Prompt A: In the Pentagon memorial piece, what does each bench float above?
Prompt B: Write the next paragraph of the Pentagon memorial piece, picking up right after its final line.

Document section:
You can only follow one or two stories, and of course UD - a George Washington University professor who has spent research time in Australia - has followed Leslie's. She was a Georgetown University professor, on sabbatical, on her way - with her husband and daughters - to a research appointment in Australia. She was almost the same age as UD.
My mind trails her onto the plane. I pace myself at her pace, sit down, buckle. I enter her terror and disbelief. Her despair at what her daughters' eyes widen on.
*********************************
Well, I'm communing with you in a different way now. While a small rain starts up, and the clouds thicken, and airplanes angle in to land, I'm sitting on your bench, leaning over to look at the little reflecting pool underneath it.
I'm not sure about the reflecting pool. I'm not sure it works.
Each bench, memorializing each person who died in the plane or in the Pentagon, floats a foot or so above a lit rectangular pond. The play of light against stone, the rippling of birth dates, the shadows from shaggy bark trees -- this lends life and movement to the memorial. Water's part of that, and it's a good idea. But I'm not sure about the pondlet in particular. It's a puddle more than a pool.
The benches, though. The benches work. They don't shrink from the reality of the crash. They look like airplane wings stuck into the ground.
Also birds' wings.
You're supposed to sit on the "cantilevered benches," as the memorial's website describes them, and commune there with the dead. But only UD and one other woman are doing this. Others seem to think it disrespectful to sit.
Another design failure?

Available data:
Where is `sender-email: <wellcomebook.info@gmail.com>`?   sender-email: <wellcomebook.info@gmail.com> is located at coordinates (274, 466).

Task output A: A lit rectangular pond, about a foot above it.

Task output B:
No. It's early days - the first full day - and there's a tentative feel. People aren't ready to think of the benches as furniture. They place little stones on them, and peonies, and military medals, and photos, under clear wrap, of bare-chested guys sitting together on lawn chairs and drinking beer. At the foot of Leslie's bench there's a hardback book -- A Very Long Engagement, by Sebastien Japrisot. On a white sheet of paper peeking out of the book, a typed message, all in caps, appears: OUR BOOK CLUB REMEMBERS OUR FOUNDING MEMBER, LESLIE. The page lists all the books they would have read.
Look up, and you see the immense American flag draped over the rebuilt wing of the Pentagon. Nearby, construction workers dismantle the high rafters from yesterday's dedication ceremony. Skinny long-haired country boys in white shirts that say REMEMBER undo the reviewing stands and the wiring. In the farther background, George Washington Parkway traffic washes by, and, behind that, the dull midrises of DC rise, making absolutely no statement against the gloomy sky.
Strange that UD cried only when she read, on a big memorial stone at the entry, the word CLAIM. We claim this ground... the message on the stone began. It had a great power in this context, that word, conveying somehow the immense wound still suffered, and the insistence on regenerating the world. Our world.
"Ma'am. See that beam? It's about to swing around. Hold off."
As UD walked back to the Pentagon Metro stop, a uniformed man held her and the rest of the departing crowd to one side while the workers directed a crane operator in lifting and depositing the structure. "Back it out, Eddie. Back it out. Hey where you goin."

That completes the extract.